О, времена! О, нравы! И вам не стыдно, люди?! Девушка попала в чужой для неё мир. По дороге в него потеряла неведомо где своего любимого и единственного. Полночи проревела по этому поводу. Жалко ж Гошу: где он и как там ему сейчас без неё, Янки — его опоры и надежды? А когда успокоилась немного и заснула наконец-то, так вы сразу будить удумали? Садисты, гестаповцы, инквизиторы, извращенцы, монстры и негодяи в одном лице! Хотя, нет — голосов-то слышится как минимум два. Значит, всё вышеперечисленное в двух лицах, а правильнее будет сказать, образинах. Или экземплярах? Да без разницы! Вот ужо погодите! Щас окончательно проснусь, оклемаюсь малёхо и так вас отметелю подушкой, что мало не покажется!..
— Доброе утро, принцесса! Пора вставать, — тихонько, но уверенно и настойчиво перебил Янкины мечты о лютой мести знакомый девичий голосок. — Просыпайтесь, Ваше Высочество.
Лекс, чуточку удивившись, приоткрыла один глаз, с нескрываемым неодобрением всматриваясь в местную Катю Дождик, продолжавшую что-то весело и бодро щебетать о прекрасном утречке, чудесной погодочке, предстоящих радостях нового денька, открывающихся широких горизонтах и… бла-бла-бла-чирик-чирик-чирик. Порхая подобно неугомонному мотыльку, девушка под свое жизнерадостное бормотание успела небрежным движением рук откинуть в стороны голубенькие портьеры, с вышитыми на них золотыми и серебряными нитями красивыми гербами, и спальню затопил поток яркого солнечного света. Что в точности изображено на гербе, Янка не успела рассмотреть, но общую красоту композиции оценить ухитрилась. А Катя, немного непривычно выглядевшая в своем средневековом платье, доходящем почти до пят, шибко приталенном, тесно обтягивающем грудь, а ниже струящемся многочисленными свободными складками, уже распахивала настежь окно. Вслед за ярким светом внутрь ворвались сладкие ароматы лета, приправленные заливистым птичьим пением. Потом Дождик стремительно переместилась вглубь комнаты, едва не опрокинув по пути другую девушку, нашей колдунье незнакомую, которая застыла манекеном посреди опочивальни, держа на весу шикарное платье, по всей видимости предназначавшееся для принцессы, и что-то поправила-подвинула-переместила на письменном столе, приткнувшемся в уголке. Затем Катя, без тени удивления или умело скрыв его наличие, сграбастала с кресла разбросанную там Янкину одежду, ту, в которой колдунья заявилась в этот мир, не глядя, засунула всё скопом в невесть откуда появившийся в её руках шелковый мешочек средних размеров и направилась к двери. Приоткрыв её ровно настолько, чтобы в щель без помех протиснулась голова, девушка выставила мешочек с собранной одеждой наружу, попутно распорядившись построжавшим голоском:
— Это в стирку! Вечером принесешь обратно. И по пути забеги к Хранителю замка. Скажешь, что принцесса проснулась и примерно через полчасика спустится в столовую. Он может распорядиться, чтобы начинали накрывать завтрак.

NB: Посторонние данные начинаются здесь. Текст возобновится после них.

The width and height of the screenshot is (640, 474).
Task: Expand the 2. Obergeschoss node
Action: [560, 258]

Отдав необходимые указания, Дождик мягко прикрыла дверь и, сверкая белозубой улыбкой, в мгновение ока оказалась у изголовья роскошной постели новоиспеченной принцессы, попутно вновь едва не столкнувшись со второй фрейлиной. Эта местная Катя может в чем-то и отличалась от той, которую Лекс знала в Хилкровсе, но только не безалаберно-стремительным порханием. Та, другая, по колдовской школе перемещалась точно так же: легко, беззаботно и… опрокидывая всех встречных-поперечных, которым не посчастливилось замешкаться на пути её следования.

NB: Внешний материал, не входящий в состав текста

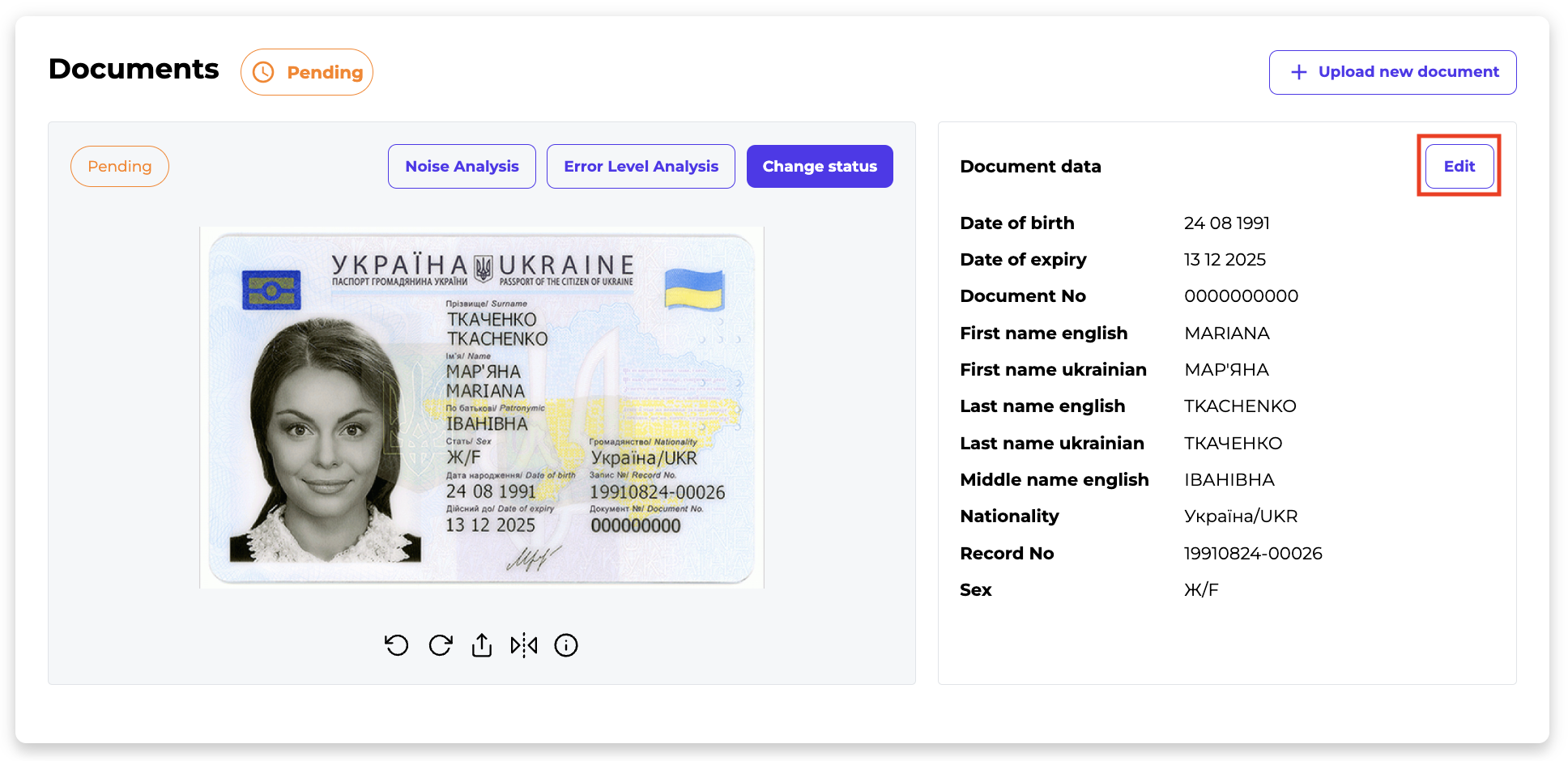
Task: Click the export/share icon below the passport
Action: (x=482, y=645)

Одним незаметным прикосновением руки Катя поменяла слегка увядшие васильки в небольшой расписной вазе, стоявшей на прикроватной тумбочке, которая отличалась вычурно-изысканными формами, на букетик неброских полевых ромашек. Просто дотронулась кончиками пальцев до поникшей синевы — и вот уже через миг желто-белая свежесть распушилась над вазочкой. Лекс, увидев такое прикольное волшебство, совершенное мимоходом, как бы от нечего делать, даже второй глаз изволила открыть, наконец-то поборов в себе желание поточнее прицелиться, да запустить все-таки подушкой в стремительно передвигающуюся вражескую цель, чтобы потом с чистой совестью и полным душевным удовлетворением вновь провалиться в сладкие объятия сна. А «манекен» с платьем в руках пусть себе стоит нетронутым, вреда от него пока никакого.